Noninvasive Imaging of Vulnerable Inflammatory Coronary Plaque using Cardiac PET/CT in Humans: a feasibility study

Coronary artery disease (CAD) is the leading cause of death in the western
world. Traditional strategies for the detection and treatment of CAD are aimed
at detecting flow limiting coronary atherosclerotic lesions and subsequently
restoring coronary flow either by percutaneous coronary intervention (PCI) or
coronary artery bypass grafting (CABG) for symptom relief. Although this
strategy is suitable for patients with stable CAD, it does not identify
patients at risk to develop an acute coronary syndrome (ACS). The latter
syndrome is caused by coronary plaque rupture provoking thrombosis leading to
unheralded events such as unstable angina and myocardial infarction.(Naghavi et
al. Circulation 2003, Finn et al. ATVB 2010) These plaque ruptures often occur
in non-obstructive lesions, which generally outnumber symptomatic stenotic
plaques.(Libby et al. Circulation 1995) Consequently, an ACS with potential
devastating effects is frequently the initial presentation of CAD in previously
asymptomatic patients. Next to obstructive severity, therefore, plaque
morphology assessment could play a pivotal role in the evaluation of CAD to
predict plaque stability.
Imaging of plaque biology and constitution is therefore of interest to
potentially identify those lesions that are prone to rupture. Positron emission
tomography (PET), in conjunction with a positron emitting labeled compound of
interest, allows to track biochemical pathways in vivo noninvasively. Studies
using PET have documented that the positron-labeled glucose analogue
18F-fluorodeoxyglucose (18F-FDG) is actively taken up in atheromata of the
carotid arteries and aorta.(Rudd et al. Circulation 2002, Rudd et al. J Nucl
Med 2008) Thus, increased uptake of 18F-FDG may provide a marker for
metabolically active inflammatory cells in plaque. Unfortunately, attempts to
use 18F-FDG PET for detection of inflammatory coronary plaques have been
disappointing.Therefore novel probes are required to specifically visualize the
biological characteristics of the coronary vulnerable plaque that are not
metabolized by the myocardium itself and yield a sufficient
target-to-background ratio. In recent years, several tracers have been
developed for this purpose. Among these are tracers that bind to macrophages
(11C-PK11195), matrix-metalloptroteinase (18F-AS101), or integrins
(18F-galacto-RDG).(Lamare et al. J Nucl Med 2010, Quillard et al. ATVB 2011,
Laitinen et al. Circulation Cardiovasc Imaging 2009) Each of these probes has
demonstrated their ability to detect inflammatory atheromata in animal
experiments. In addition, human studies have showed that 11C-PK11195 can also
be detected with PET in inflamed carotid artery plaques.(Gaemperli et al. Eur
Heart J 2012) Studies to evaluate the feasibility to image coronary vulnerable
plaques are, however, lacking.

The objective is to study the feasibility of different PET tracers to detect
vulnerable plaques in patients with a recent acute coronary syndrome and
co-localize these inflammatory lesions with anatomical plaque features obtained
with CT based coronary angiography (CCTA).

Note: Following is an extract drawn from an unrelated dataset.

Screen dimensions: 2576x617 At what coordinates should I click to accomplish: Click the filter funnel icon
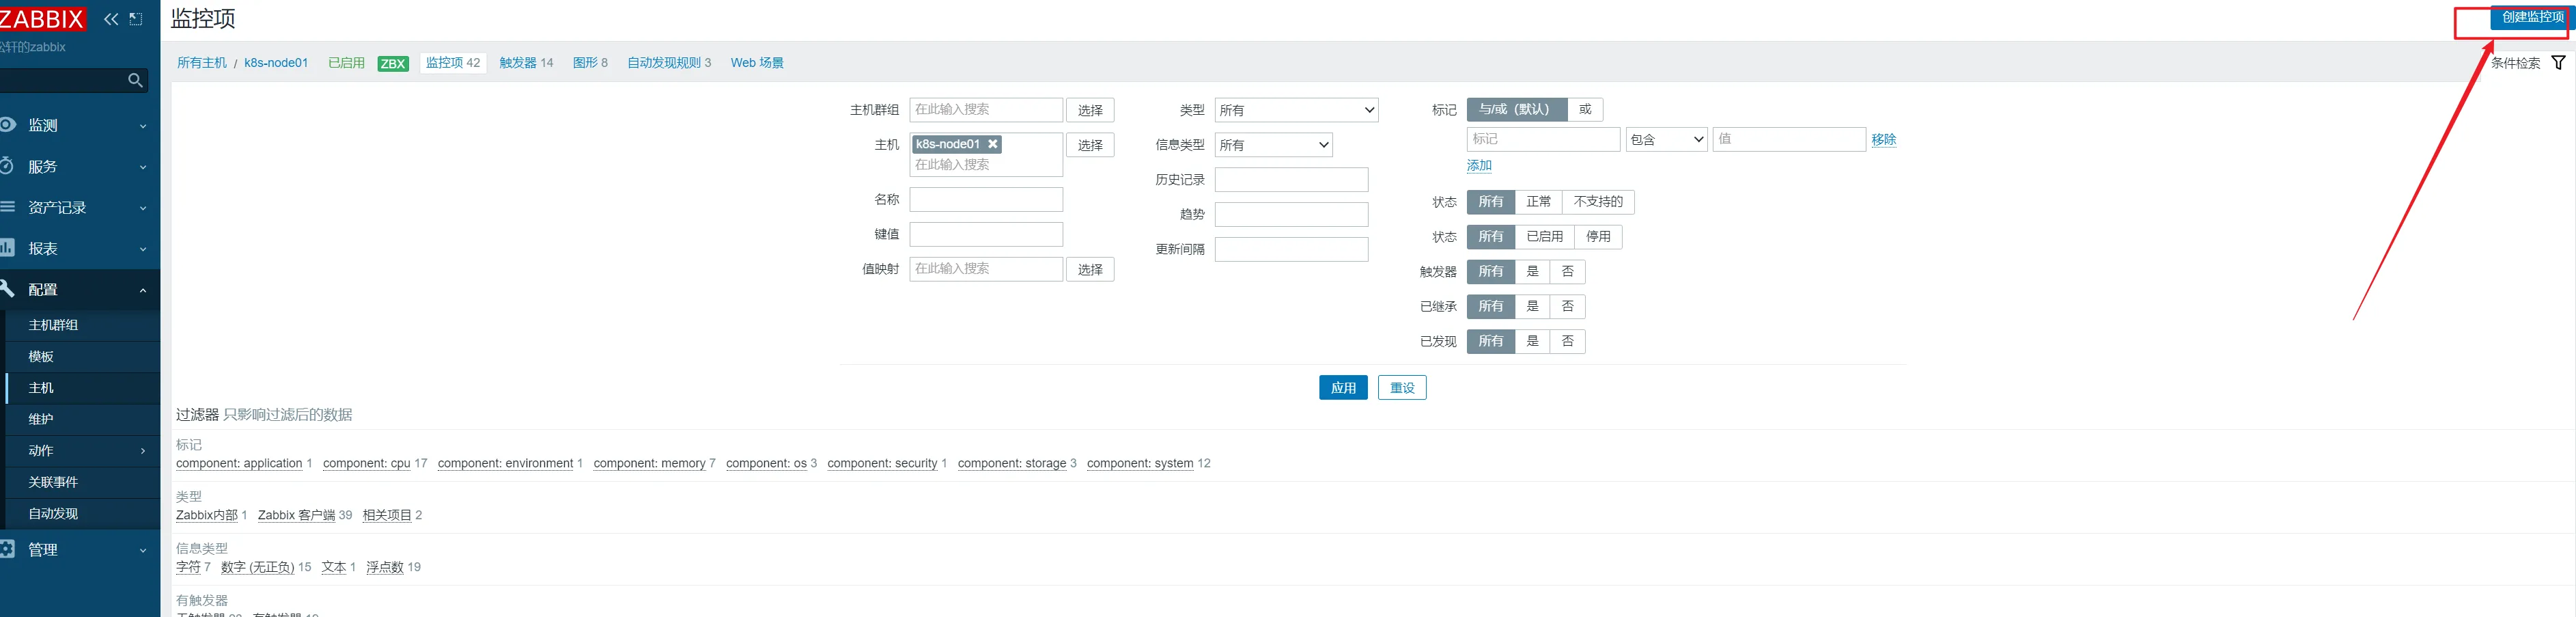coord(2557,63)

Twenty-four patients (35-75 years) admitted to the coronary care unit with an
ACS and no prior history of percutaneous coronary intervention, coronary artery
bypass surgery, or myocardial infarction will be included. Prior to ESC
guidelines indicated ICA all patients will undergo a PET/CT-scan. The scanning
sequence will consist of a CCTA, which will be fused with PET images using an
investigational tracer to potentially identify the vulnerable plaque. In a
serial manner, each tracer will be tested for feasibility purposes in eight
patients per tracer (either 11C-PK11195, 18F-AS101, or 18F-Galacto-RGD). Tracer
kinetics will be quantified and co-registered with the coronary tree as
obtained with CCTA. After PET/CT, ICA will be performed in combination with
optical coherence tomography (OCT) to identify vulnerable plaque invasively.
PCI will subsequently be performed according to the current ESC guidelines on
myocardial revascularization.

PET-tracer (11C-PK11195, 18F-AS101, or 18F-Galacto-RGD)

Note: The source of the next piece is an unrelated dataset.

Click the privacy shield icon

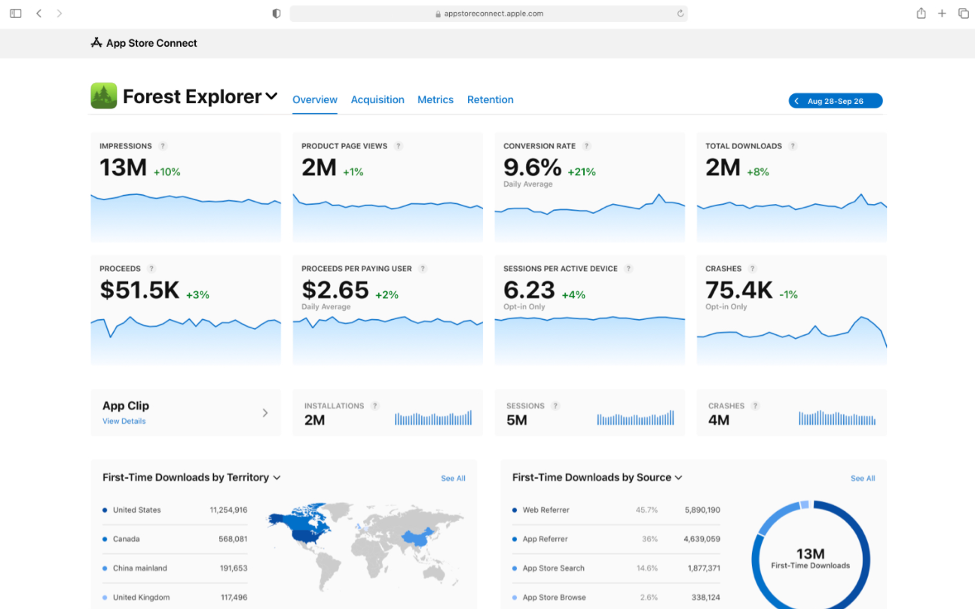[x=277, y=14]
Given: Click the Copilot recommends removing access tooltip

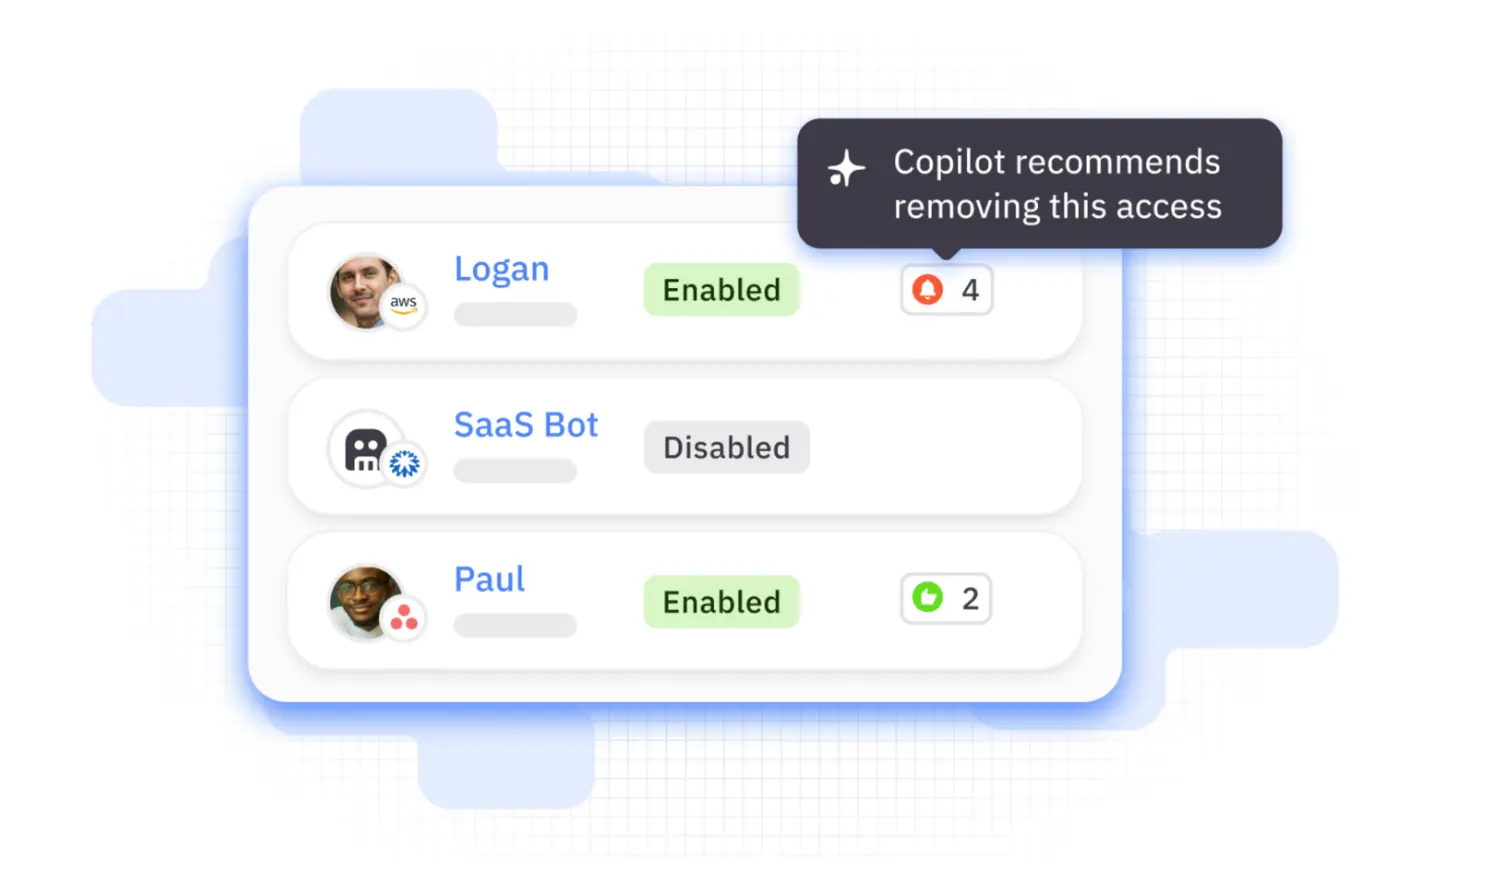Looking at the screenshot, I should point(1056,184).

Patients will receive contrast during CCTA with risk of allergic reactions or
renal failure. Renal function will be tested during regular care and will be
available for considering participation. All patients with estimated glomerular
filtration rate < 45 ml/min will be excluded to avoid any risk of renal
failure. During CCTA one of the investigator will be present to monitor any
allergic effects to the contrast agent. Appropriate measures will be executed
when necessary. Patients will receive 6 * 8 mSv during PET/CT protocol. There
will be no direct benefit to participate in this study for patients
individually. Improvement of clinical healthcare is the main purpose of this
study and is considered beneficial by the investigators.